• _Travail demandé_:
Poursuivez le texte sur le bilan de Barack Obama à partir de sa dernière phrase.

── Texte d'étude

Sa complicité affichée avec sa femme Michelle et ses deux filles, Malia et Sasha, aura aussi contribué à donner une image positive d'une famille présidentielle qui a minutieusement calibré sa communication.

La sortie d'une violente crise économique

Arrivé au pouvoir au beau milieu d'une crise sans précédent depuis la grande dépression des années 1930, Barack Obama a su redresser la barre même si les conséquences sociales de ce cataclysme financier se font toujours sentir.

À son arrivée à la Maison-Blanche en janvier 2009, le taux de chômage s'établissait à 7,9 %, grimpant même à 10 % quelques mois plus tard. Il est aujourd'hui de 4,7 %.

L'ombre du conflit syrien

Le conflit syrien, qui a fait plus de 300 000 morts et jeté des millions de personnes sur les routes, hantera longtemps Barack Obama, qui a avoué une forme d'impuissance sur ce dossier.

Échaudé par le bourbier irakien, il a toujours rejeté l'envoi de troupes au sol. Mais son extrême prudence - sa passivité, selon ses détracteurs - fut l'objet d'un tir nourri de critiques, aux États-Unis et au-delà.

────
── Données enregistrées

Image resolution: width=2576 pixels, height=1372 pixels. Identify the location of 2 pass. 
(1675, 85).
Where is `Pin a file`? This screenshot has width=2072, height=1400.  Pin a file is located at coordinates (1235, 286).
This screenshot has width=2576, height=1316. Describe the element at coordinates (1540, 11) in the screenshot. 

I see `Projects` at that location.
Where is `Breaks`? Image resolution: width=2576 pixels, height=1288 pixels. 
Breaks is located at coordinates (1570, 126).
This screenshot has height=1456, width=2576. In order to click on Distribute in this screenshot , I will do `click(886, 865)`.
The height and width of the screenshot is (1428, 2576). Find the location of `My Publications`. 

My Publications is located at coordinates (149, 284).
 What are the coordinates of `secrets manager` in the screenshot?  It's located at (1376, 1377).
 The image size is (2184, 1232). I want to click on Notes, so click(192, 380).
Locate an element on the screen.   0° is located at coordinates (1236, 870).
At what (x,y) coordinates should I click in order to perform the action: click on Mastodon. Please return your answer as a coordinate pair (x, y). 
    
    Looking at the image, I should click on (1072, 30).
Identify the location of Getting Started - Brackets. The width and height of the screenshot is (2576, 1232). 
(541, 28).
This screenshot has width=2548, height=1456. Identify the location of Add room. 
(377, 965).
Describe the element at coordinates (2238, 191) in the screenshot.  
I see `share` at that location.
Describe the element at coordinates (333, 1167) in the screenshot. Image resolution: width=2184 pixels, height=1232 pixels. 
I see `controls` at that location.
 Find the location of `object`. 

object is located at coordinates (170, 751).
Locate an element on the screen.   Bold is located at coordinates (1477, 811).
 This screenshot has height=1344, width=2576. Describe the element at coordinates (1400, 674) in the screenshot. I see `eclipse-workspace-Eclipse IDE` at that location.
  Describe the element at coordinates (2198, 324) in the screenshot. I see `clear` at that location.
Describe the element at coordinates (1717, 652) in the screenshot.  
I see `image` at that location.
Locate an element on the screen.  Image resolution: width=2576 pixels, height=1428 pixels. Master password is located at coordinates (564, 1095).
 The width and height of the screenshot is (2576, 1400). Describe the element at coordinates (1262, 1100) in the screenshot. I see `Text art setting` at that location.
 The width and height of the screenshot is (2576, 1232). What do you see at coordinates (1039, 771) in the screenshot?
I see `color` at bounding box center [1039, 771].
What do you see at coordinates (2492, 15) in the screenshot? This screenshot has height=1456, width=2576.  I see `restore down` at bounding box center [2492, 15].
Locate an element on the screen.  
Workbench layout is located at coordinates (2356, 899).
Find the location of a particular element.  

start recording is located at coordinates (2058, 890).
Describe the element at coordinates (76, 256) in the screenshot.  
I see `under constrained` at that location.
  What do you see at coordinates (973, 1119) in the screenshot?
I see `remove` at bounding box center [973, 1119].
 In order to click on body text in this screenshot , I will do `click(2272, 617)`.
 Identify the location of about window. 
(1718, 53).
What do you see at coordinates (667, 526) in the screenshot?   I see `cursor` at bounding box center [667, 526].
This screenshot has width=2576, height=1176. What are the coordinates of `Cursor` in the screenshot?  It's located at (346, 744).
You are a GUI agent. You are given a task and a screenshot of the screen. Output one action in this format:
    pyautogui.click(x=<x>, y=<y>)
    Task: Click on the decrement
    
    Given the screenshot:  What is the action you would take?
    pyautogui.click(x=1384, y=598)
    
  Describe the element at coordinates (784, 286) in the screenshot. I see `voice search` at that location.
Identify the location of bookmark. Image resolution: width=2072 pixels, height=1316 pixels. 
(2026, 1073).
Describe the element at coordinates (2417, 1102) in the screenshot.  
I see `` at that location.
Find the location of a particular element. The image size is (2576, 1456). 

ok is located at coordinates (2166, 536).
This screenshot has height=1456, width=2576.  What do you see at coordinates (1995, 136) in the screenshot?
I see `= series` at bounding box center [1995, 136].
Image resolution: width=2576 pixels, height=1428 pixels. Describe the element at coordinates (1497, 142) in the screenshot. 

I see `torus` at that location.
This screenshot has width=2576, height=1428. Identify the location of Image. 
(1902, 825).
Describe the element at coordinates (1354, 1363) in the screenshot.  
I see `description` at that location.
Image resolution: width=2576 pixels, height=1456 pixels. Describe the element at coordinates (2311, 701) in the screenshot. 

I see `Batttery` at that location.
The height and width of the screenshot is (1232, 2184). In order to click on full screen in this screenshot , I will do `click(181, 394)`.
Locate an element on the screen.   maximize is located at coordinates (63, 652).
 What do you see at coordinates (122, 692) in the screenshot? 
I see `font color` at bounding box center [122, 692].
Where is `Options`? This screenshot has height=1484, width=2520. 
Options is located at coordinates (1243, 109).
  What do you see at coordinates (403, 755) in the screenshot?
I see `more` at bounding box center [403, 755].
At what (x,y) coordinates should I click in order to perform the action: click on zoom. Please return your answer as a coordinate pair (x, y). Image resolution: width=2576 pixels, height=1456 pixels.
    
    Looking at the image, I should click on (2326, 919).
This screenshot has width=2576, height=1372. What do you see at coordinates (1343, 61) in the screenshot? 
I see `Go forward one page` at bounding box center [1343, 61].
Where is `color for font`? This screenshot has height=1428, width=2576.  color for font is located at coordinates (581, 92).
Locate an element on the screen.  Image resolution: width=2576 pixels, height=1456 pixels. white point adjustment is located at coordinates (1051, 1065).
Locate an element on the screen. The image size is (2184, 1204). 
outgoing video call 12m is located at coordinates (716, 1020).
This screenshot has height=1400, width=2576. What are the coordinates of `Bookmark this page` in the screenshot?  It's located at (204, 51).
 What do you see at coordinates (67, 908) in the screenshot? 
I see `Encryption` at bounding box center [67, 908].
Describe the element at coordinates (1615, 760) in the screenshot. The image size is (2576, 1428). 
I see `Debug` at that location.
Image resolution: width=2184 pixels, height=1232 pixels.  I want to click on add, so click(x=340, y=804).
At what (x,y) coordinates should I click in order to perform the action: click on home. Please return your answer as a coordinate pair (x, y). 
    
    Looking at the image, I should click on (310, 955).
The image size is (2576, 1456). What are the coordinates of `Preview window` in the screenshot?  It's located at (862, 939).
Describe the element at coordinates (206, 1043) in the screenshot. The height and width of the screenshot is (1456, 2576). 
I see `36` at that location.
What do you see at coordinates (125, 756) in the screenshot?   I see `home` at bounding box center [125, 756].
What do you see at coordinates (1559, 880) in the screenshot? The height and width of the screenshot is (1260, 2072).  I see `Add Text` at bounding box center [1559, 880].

────

• _Production attendue_:
Sceptique face à l'idée selon laquelle fournir plus d'armes aux rebelles modérés aurait favorisé le renversement du président Bachar al-Assad, il conteste aussi l'idée selon laquelle des frappes aériennes contre le régime lors de l'utilisation d'armes chimiques auraient eu un impact «décisif».

Le raid audacieux contre Ben Laden

«Ce soir, je suis en mesure d'annoncer aux Américains et au monde que les États-Unis ont mené une opération qui a tué Oussama Ben Laden».

Dans la nuit du 1er 2 mai 2011, des forces spéciales américaines lancent un raid sur la résidence d'Oussama Ben Laden, qui vivait caché à Abbottabad, au Pakistan. Les Américains évaluaient alors à «50-50» les chances qu'il se trouve bien sur place.

La photo de Barack Obama suivant les développements avec d'autres hauts responsables dans la «Situation Room», restera une des plus emblématiques de ses deux mandats.

À l'offensive sur le climat

En pointe sur ce dossier dès son arrivée au pouvoir, Barack Obama fut l'un des principaux architectes de l'accord mondial sur le climat conclu à Paris fin 2015.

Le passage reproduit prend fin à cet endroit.